As pessoas vão à clínica estatal em busca de algum alívio para o sofrimento a que foram submetidas durante os combates entre guerrilheiros e governo colombiano, que durou mais de meio século até que um acordo de paz fosse firmado, na última semana.

A própria Maria (nome fictício), a mulher do turbante, está se recuperando de um trauma horrível, que a forçou a deixar sua casa.

Como 1 em cada 10 colombianos, ela virou uma refugiada em seu próprio país. Quase 7 milhões de pessoas foram deslocadas e mais de 220 mil mortas desde 1964, quando as Forças Armadas Revolucionárias da Colômbia (Farc) passaram a pegar em armas contra o Estado para pedir igualdade social e reforma agrária.

E embora as Farc tenham assinado o acordo de paz, outros grupos armados, incluindo paramilitares de direita, ainda aterrorizam partes do país.

Maria sente saudades e sonha em voltar para casa, em Quibdo

Há seis anos, Maria morava em Quidbo, capital do departamento de Choco, um dos mais pobres do país.

Maria era líder de uma grupo feminino chamado AfroMuPaz, que dava apoio a famílias deslocadas pelo conflito.

Ela também era uma ativista contra o recrutamento de crianças-soldado e denunciava grupos armados por abusos sexuais cometidos contra mulheres e meninas.

A região, que é cortada por rios e tem fronteira tanto com as costas do Pacífico quanto do Caribe, é alvo de disputa entre grupo armados que lutam pelo controle das rotas de tráfico e acesso a minas de ouro ilegais.

Esses grupos abusavam de mulheres, e o AfroMuPaz foi um dos poucos a denunciar os crimes.

Em julho de 2010, um homem disse a Maria que queria doar roupas e sapatos de crianças para o grupo. Ele se ofereceu para levá-la para outro bairro e buscar as coisas.

‘Entrei no caminhão dele sem suspeitar de nada”, diz ela. “Mas quando ele começou a dirigir me senti inquieta e perguntei onde estava a doação. Aí alguém apontou uma arma para a minha cabeça e colocou um capuz em mim.”

Região é disputada por traficantes

Maria foi levada para a selva e, quando tiraram seu capuz, ela viu que estava cercada por homens armados e, para seu horror, viu um soldado saindo de uma cabana com a filha dela, Camila, de 13 anos.
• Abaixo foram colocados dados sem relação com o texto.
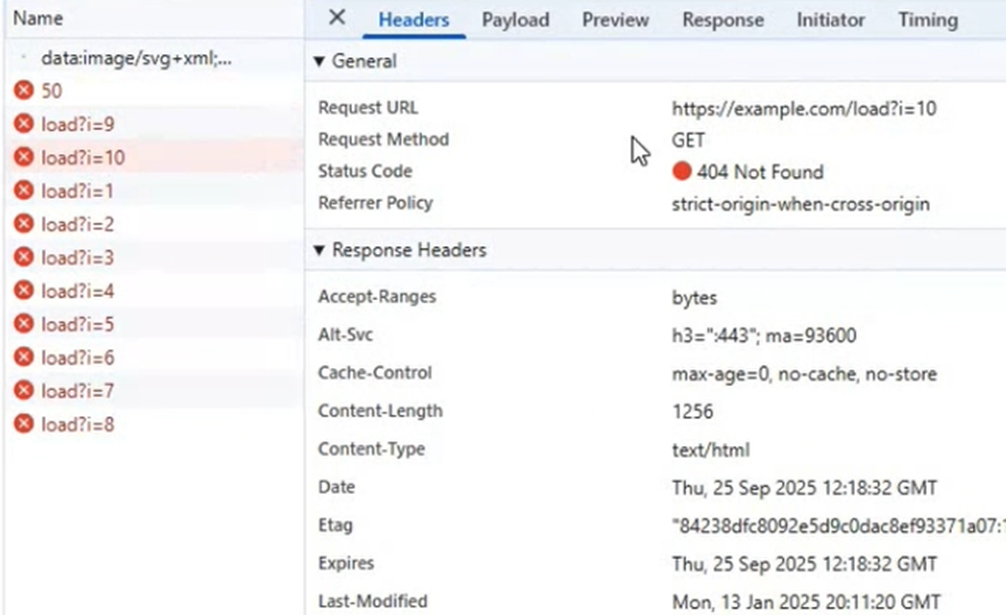Switch to the Payload tab
Image resolution: width=1006 pixels, height=615 pixels.
coord(515,20)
Camila havia sido enganada por uma integrante do grupo paramilitar Los Rastrojos. A mulher havia dito à menina que eles iriam encontrar sua mãe. “Mas fomos sequestradas, as duas”, diz Maria.

Oficialmente, essas milícias de direita não existem mais. Elas foram desmobilizadas há uma década, mas muitas ressurgiram ou viraram grupos criminosos.

Originalmente sob um grupo “guarda-chuva”, o AUC (Autodefensas Unidas de Colombia), as milícias eram financiadas por donos de terra e traficantes que queria proteção contra sequestros e extorsões feitas pelas guerrilhas de esquerda.

Ao cair da noite, a adolescente foi levada, e Maria foi amarrada a uma árvore com três homens de guarda. Ela ficou coberta de sangue devido a golpes que recebeu na cabeça.

“Primeiro achei que eles iam me matar”, diz. “Mas aí um deles me disse que eles iam me punir por falar demais. Começaram a me mostrar suas genitais e percebi o que fariam. Comecei a gritar: Ok, façam o que vocês quiserem, mas por favor não toquem na minha filha. Não toquem na minha filha!”

Maria foi estuprada repetidas vezes por cinco homens, durante cinco dias. Uma hora ela desmaiou – e quando acordou estava em um hospital em Quidbo. Ela havia sido encontrada no acostamento de uma estrada após sua filha mais velha dar o alerta e pessoas começarem a procurar por ela.

Camila, a filha mais nova de Maria, havia sido devolvida para a casa da família, muito traumatizada mas sem lesões físicas. “Eles disseram que se ela falasse alguma coisa sobre o que havia acontecido eles me matariam”, conta Maria. “Então ela parou de falar. Por muito tempo, só dizia ‘sim’ e ‘não’ e chorava quase todo dia.”